Stored data
- Opening Delimiter -

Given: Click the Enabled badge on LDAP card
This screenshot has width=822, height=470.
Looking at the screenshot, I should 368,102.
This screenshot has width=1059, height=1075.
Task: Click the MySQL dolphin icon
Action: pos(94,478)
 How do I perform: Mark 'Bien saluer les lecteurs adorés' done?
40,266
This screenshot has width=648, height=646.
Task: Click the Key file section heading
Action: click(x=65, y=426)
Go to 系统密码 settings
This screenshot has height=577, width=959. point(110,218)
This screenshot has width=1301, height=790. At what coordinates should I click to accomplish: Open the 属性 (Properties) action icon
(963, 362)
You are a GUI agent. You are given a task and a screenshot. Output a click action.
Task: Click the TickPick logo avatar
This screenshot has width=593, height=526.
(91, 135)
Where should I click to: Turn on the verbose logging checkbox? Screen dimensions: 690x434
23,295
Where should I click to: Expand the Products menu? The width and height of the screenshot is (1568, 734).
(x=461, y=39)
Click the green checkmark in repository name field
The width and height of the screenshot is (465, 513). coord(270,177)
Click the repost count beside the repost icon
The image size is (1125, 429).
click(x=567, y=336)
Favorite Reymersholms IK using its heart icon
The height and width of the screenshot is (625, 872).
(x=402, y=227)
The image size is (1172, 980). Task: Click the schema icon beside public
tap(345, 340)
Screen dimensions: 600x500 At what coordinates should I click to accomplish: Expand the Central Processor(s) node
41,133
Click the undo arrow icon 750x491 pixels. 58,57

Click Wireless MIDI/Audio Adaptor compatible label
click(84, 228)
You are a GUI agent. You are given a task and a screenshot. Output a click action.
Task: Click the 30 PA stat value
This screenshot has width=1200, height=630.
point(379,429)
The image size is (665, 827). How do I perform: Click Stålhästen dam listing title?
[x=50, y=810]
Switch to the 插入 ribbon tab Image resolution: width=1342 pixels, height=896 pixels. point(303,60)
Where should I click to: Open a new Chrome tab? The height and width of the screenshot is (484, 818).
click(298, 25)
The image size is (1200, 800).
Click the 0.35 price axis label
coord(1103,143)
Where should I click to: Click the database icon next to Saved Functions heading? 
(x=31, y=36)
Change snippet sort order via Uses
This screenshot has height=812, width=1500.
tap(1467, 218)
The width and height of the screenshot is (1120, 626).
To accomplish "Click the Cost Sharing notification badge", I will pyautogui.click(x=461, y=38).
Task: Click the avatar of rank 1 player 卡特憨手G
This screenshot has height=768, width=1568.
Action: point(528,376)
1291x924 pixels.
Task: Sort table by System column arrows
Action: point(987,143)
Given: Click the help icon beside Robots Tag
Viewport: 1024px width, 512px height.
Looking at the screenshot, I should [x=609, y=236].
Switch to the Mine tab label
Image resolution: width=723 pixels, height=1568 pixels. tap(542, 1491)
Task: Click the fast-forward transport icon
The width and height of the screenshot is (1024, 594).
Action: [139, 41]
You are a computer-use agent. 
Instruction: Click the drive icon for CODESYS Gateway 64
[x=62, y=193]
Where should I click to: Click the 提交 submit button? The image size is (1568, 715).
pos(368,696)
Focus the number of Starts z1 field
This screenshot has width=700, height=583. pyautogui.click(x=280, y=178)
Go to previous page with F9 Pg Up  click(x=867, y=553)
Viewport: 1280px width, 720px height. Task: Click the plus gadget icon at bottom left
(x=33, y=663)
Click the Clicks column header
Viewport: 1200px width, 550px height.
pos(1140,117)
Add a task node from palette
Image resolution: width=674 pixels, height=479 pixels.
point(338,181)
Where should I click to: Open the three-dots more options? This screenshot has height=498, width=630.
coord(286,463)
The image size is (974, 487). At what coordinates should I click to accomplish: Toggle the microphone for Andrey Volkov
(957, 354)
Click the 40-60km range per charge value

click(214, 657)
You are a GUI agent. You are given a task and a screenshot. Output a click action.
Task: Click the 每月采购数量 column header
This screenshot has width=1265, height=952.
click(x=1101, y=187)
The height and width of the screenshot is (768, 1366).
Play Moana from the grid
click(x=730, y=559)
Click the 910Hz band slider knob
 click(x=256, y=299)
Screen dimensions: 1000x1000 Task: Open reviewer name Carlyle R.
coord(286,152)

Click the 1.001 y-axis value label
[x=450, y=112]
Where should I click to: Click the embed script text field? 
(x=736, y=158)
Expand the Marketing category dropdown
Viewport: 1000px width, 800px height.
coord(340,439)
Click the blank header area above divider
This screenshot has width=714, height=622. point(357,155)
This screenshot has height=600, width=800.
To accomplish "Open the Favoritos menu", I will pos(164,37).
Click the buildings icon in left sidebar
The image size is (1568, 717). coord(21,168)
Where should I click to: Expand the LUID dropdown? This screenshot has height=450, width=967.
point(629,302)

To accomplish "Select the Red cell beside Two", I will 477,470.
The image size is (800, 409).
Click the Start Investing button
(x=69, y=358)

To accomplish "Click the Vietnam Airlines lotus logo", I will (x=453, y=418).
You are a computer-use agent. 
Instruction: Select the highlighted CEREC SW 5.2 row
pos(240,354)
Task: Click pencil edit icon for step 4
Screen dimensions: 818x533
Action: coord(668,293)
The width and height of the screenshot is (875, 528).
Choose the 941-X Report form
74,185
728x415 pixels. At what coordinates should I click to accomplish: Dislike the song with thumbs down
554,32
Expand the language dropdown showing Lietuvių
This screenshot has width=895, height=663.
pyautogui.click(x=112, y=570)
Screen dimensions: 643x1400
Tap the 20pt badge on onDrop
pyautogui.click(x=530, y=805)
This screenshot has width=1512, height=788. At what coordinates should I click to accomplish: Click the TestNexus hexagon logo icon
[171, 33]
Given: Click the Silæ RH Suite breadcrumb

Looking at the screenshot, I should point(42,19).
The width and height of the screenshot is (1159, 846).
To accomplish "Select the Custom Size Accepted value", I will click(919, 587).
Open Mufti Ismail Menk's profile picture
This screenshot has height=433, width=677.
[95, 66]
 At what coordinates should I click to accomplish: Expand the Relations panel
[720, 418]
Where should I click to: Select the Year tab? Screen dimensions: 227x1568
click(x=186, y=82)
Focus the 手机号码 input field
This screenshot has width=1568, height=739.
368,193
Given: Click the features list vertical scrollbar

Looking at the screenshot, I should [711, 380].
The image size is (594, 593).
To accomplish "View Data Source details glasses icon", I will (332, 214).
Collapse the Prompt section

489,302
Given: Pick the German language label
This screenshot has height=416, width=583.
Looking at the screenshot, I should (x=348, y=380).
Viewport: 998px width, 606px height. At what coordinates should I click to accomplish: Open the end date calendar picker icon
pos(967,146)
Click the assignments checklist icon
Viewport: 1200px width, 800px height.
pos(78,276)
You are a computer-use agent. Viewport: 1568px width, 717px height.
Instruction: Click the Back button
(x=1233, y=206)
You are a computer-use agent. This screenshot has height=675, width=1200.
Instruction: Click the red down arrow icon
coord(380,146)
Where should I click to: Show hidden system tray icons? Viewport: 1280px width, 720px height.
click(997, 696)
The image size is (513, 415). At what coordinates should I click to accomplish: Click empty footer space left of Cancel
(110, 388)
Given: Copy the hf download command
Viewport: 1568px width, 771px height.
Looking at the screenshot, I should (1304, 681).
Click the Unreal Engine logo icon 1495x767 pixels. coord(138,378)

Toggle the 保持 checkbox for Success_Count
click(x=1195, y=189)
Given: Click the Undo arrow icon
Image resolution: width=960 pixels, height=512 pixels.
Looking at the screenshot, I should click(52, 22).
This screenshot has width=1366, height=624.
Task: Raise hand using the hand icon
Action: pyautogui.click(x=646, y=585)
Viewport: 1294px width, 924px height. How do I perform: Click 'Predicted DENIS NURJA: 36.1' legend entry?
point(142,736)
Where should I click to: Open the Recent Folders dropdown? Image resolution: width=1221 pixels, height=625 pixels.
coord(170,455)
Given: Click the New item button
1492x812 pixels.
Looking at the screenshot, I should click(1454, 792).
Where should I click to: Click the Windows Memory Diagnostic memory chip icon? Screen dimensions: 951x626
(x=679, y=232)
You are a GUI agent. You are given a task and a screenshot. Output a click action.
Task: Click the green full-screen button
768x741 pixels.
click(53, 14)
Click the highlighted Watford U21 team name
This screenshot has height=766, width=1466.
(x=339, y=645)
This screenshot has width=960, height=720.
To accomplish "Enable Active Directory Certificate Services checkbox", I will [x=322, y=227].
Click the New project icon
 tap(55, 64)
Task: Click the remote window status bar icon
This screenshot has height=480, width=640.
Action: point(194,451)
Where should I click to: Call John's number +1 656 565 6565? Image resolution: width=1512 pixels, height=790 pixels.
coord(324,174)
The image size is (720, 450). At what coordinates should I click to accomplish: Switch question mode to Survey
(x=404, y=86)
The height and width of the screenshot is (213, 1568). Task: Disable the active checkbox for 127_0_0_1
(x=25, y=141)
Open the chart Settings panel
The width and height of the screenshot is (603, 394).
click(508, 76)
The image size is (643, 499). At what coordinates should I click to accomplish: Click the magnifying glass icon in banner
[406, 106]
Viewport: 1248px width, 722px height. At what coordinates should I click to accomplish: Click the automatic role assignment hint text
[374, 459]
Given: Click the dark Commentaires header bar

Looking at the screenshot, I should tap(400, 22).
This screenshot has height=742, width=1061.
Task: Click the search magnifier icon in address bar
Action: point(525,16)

- Closing Delimiter -

*WHAT TO WORK ON*: Each line that holds the word "computer" should be extracted from the records.

*TASK OUTPUT*:
You are a computer-use agent. 
You are a computer-use agent. 
You are a computer-use agent. Viewport: 1568px width, 717px height.
You are a computer-use agent. This screenshot has height=675, width=1200.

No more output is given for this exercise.